6 BAB II
TINJAUAN PUSTAKA
2.1 Block Hebel (Bata Ringan)
Bata ringan merupakan material menyerupai beton yang mempunyai sifatnya yang kuat, berat yang ringan, harga ekonomis, mempunyai ukuran yang akurat, juga ramah lingkungan, kemampuan umur tahan lama, tahan terhadap panas dan api, dan kedap terhadap suara, pada produksinya dengan menggunakan mesin. Bata ringan dibuat ditujukan untuk membuat beban konstruksi menjadi lebih ringan, bisa membuat pelaksanaan menjadi lebih cepat, dan dapat meminimalkan sisa penggunaan material pada pemasangan dinding. Bata ringan merupakan Autoclaved Aerated Concrete (AAC) kegunaannya untuk alternatif lain bagian dari smart building, dengan bahan dasar yang memiliki kualitas tinggi dan standar Deutsche Indutrie Norm (DIN) yang produksinya di Indonesia dengan menggunakan teknologi Jerman, menjadikan bata ringan ini memiliki harga yang ekonomis daripada produk sejenisnya. Pemasangan bata ringan yang menggunakan semen khusus berupa semen instan. Bata ringan pada penelitian ini sebagai material utama untuk membandingkan pasta pengikat yang baik untuk hebel terhadap uji kuat tekan dan uji kuat lenturnya, pasta yang digunakan sebagai perbandingan yaitu pasta semen “Crona Mortar”, pasta semen “Tiga Roda”, dan pasta geopolimer 8 M.

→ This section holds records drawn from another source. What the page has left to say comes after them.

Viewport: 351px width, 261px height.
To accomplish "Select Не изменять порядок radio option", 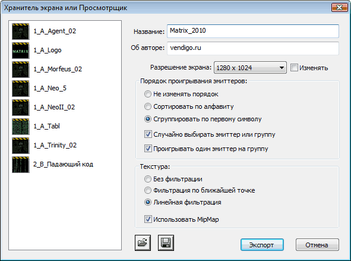I will coord(148,94).
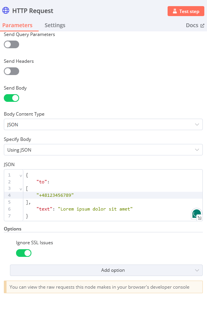Collapse the JSON object fold arrow on line 1

pos(21,176)
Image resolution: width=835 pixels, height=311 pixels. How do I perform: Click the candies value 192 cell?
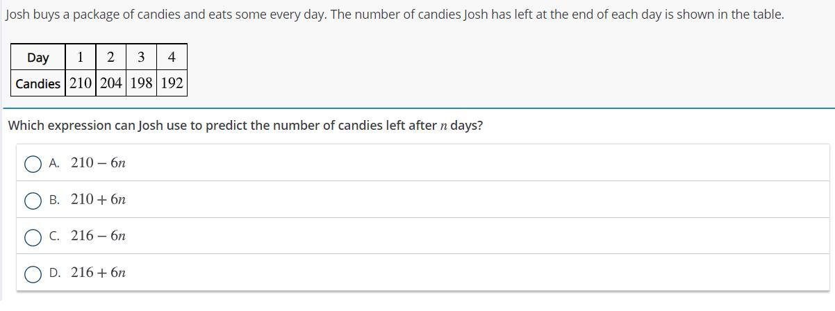(x=172, y=84)
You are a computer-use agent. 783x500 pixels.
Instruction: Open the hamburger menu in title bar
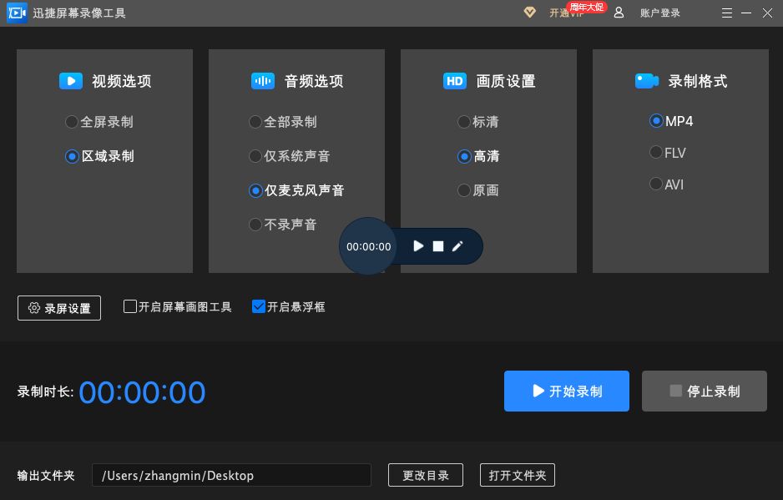(727, 13)
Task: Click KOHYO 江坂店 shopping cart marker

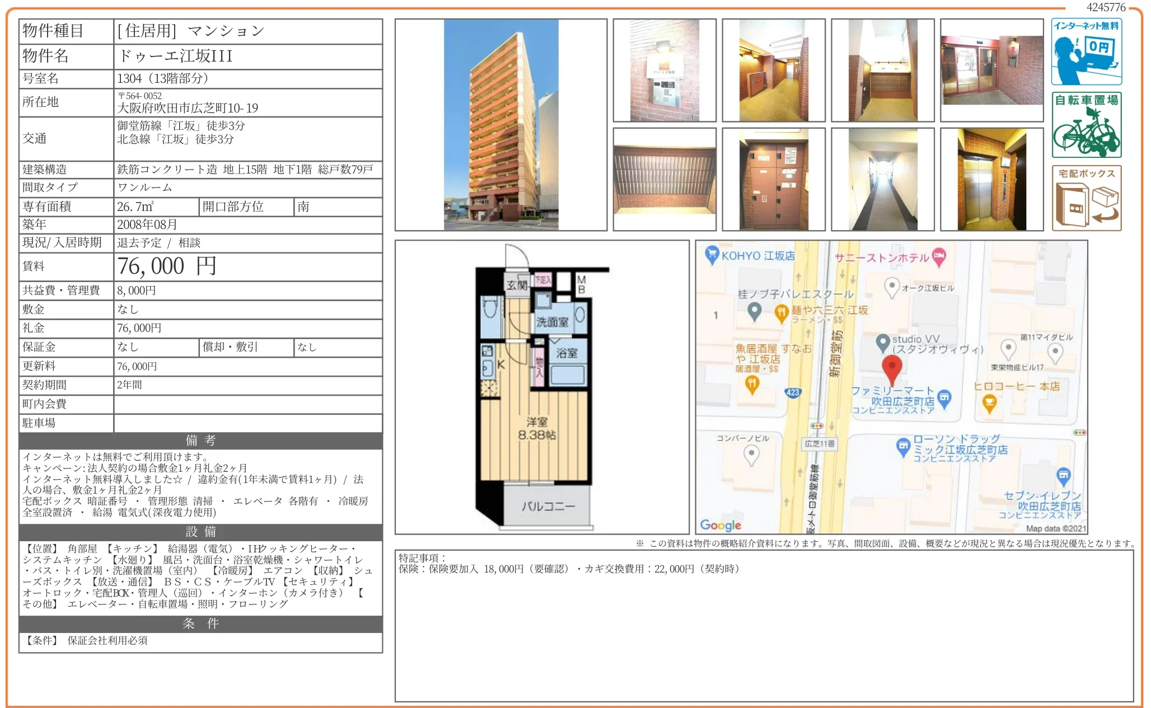Action: click(x=711, y=255)
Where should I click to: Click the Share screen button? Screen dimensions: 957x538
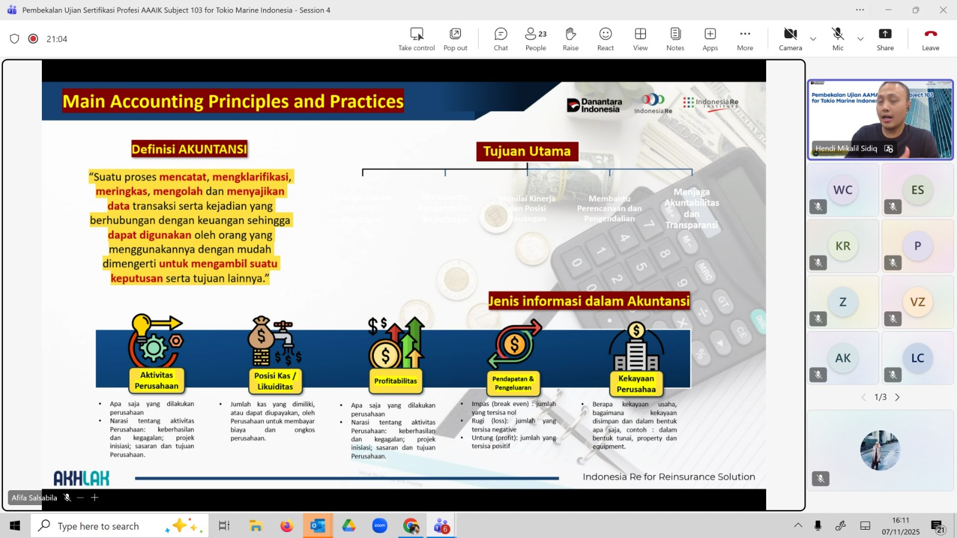click(x=885, y=39)
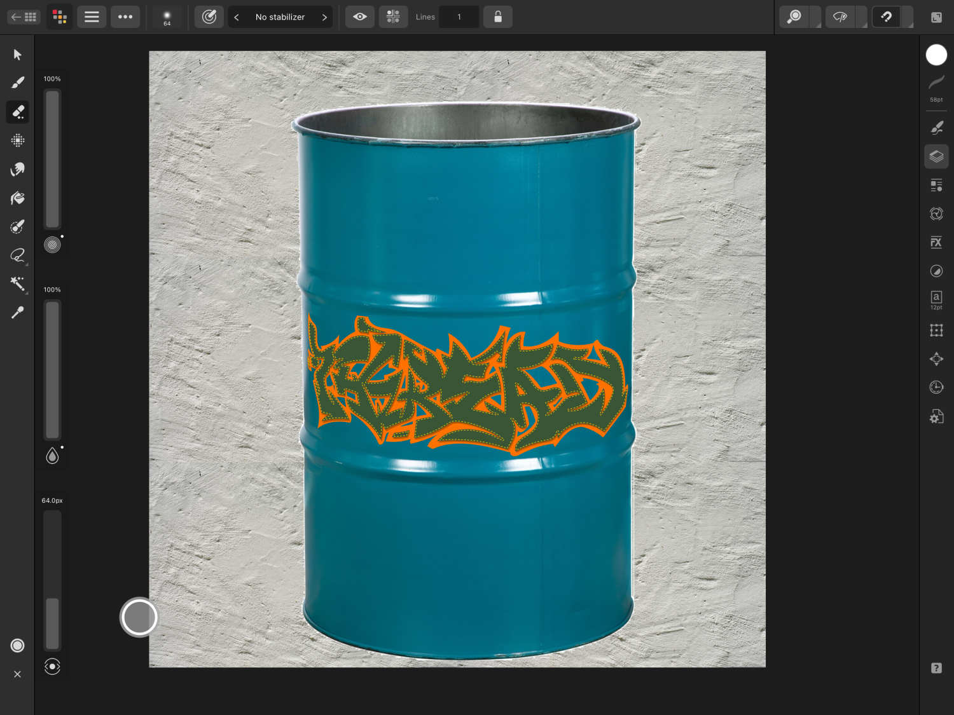This screenshot has width=954, height=715.
Task: Toggle the stabilizer on or off
Action: click(209, 17)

2.1.1 Kelebihan Bata Ringan
a. Bata ringan dengan ukurannya yang seragam dapat menghasilkan dinding yang rapi dan kualitas yang baik.
b. Dalam penggunaan siar yang tipis dapat meminimalisir penggunaan perekat.
c. Beban bata yang ringan dapat memperkecil beban struktural.
d. Dalam pengangkatannya juga lebih mudah.
e. Pelaksanaan pemasangan bata ringan lebih cepat daripada batu bata.
f. Bata ringan juga mempunyai sifat kedap suara.
7 g. Kuat tekan tinggi.
h. Ketahanan pada gempa bumi.
i. Dalam pemasangannya tidak perlu spasi yang tebal, hanya 2,5 mm umumnya.
2.1.2 Kekurangan Bata Ringan
a. Ukurannya yang besar saat untuk pemasangan dengan ukuran yang tanggung dapat membuang sisa bata ringan yang cukup banyak.
b. Penggunaan perekat pada bata ringan harus khusus jadi tidak bisa sembarang untuk penggunaan perekatnya, umunya semen yang instan.
c. Dalam pemasangan batu bata harus yang mempunyai keahlian karena sangat kelihatan saat hasil akhir pemasangannya.
d. Bata ringan yang terkena air harus dikeringkan sampai nutuh waktu yang lama daripada batu bata, jika dipaksakan diplester akan timbunya bercak kuning. Jika hebel terkena air, untuk menjadi benar-benar kering dibutuhkan waktu yang lumayan lama dibandingkan bata biasa.
e. Dengan ukuran hebel yang lebih besar didbandingkan dengan batu bata maka harganyapun lebih mahal.
2.2 Batu Bata
Dalam pembuatan struktur dinding menggunakan bahan yang salah satunya yaitu batu bata, bahan dasar pembuatan batu bata yaitu dari tanah liat dengan proses pembakaran sampai tanah menjadi kemerah-merahan.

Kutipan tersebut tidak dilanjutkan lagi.